The Sessions document derives its numbers by adding up the cost of a large number of programs that are targeted on low- and moderate-income households — or on schools and communities with large numbers of low- and moderate-income students or residents — and dividing the total cost of these programs (all of which it labels “welfare”) by the number of households below the official poverty line. It claims this shows that we spend the equivalent of $168 per poor household per day — or more than $60,000 per poor household annually. It then compares this per-household amount to median household income.
This comparison rests, however, on a series of serious manipulations of the data that violate basic analytic standards and are used to produce a potentially inflammatory result. To produce its claims, the document Senator Sessions posted does the following:
- Counts payments to hospitals, doctors, nursing homes, and other medical providers — including payments for care for sick elderly people at the end of their lives and for people with serious disabilities who are institutionalized — as though these payments are akin to cash income that is going to poor families to live on. . . .
- Counts, as spending on poor people, benefits and services that go to families and individuals who are above the poverty line. . . .
- Counts the value of health coverage for low-income households but not for middle-income households. . . . .
Census data paint a very different picture. The Census Bureau’s Supplemental Poverty Measure (SPM) — which counts non-cash and tax-based benefits as income, including the Supplemental Nutrition Assistance Program (SNAP, formerly Food Stamps), refundable tax credits, housing subsidies and the like, but not medical care — shows that:
- In 2011, the typical person in a family whose income was below the poverty line before means-tested benefits are counted remained 12 percent below the poverty line after the means-tested benefits are counted.
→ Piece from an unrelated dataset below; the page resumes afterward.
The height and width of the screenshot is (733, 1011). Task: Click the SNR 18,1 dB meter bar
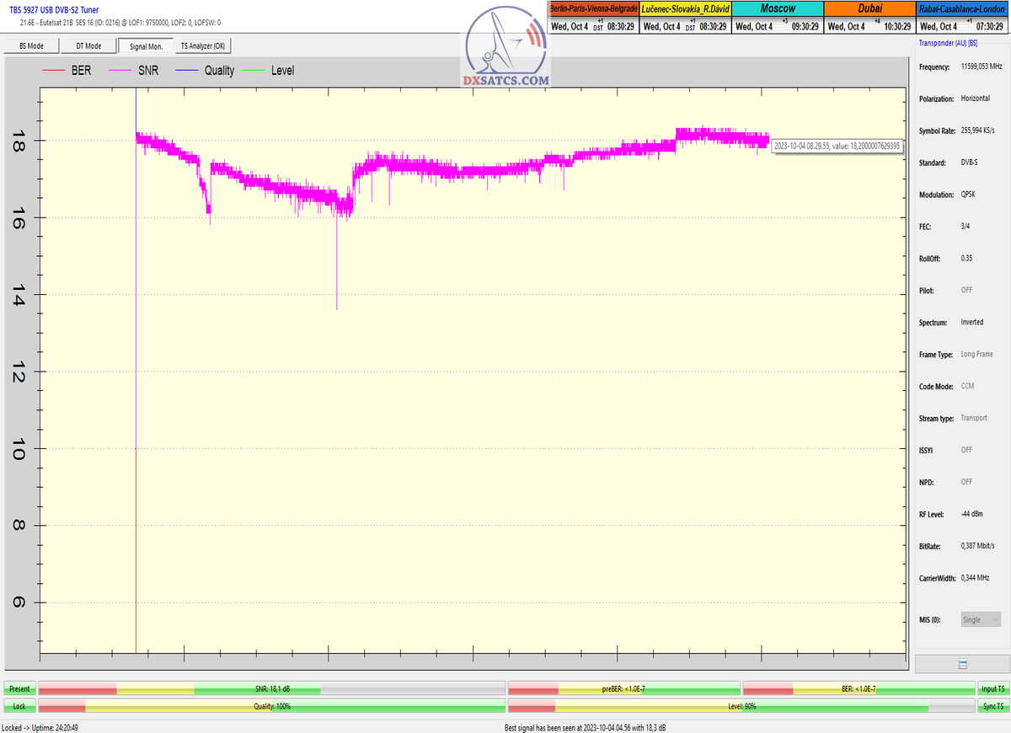tap(272, 689)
Moreover, the Supplemental Poverty Measure shows that even with these benefits, the typical poor person’s standard of living is 57 percent below that of the typical middle-income American.
- The SPM also shows that means-tested benefits lifted 20 million people out of poverty in 2011, but that the typical individual lifted out of poverty had income only 16 percent above the poverty line, far below the income level of the typical middle-class person.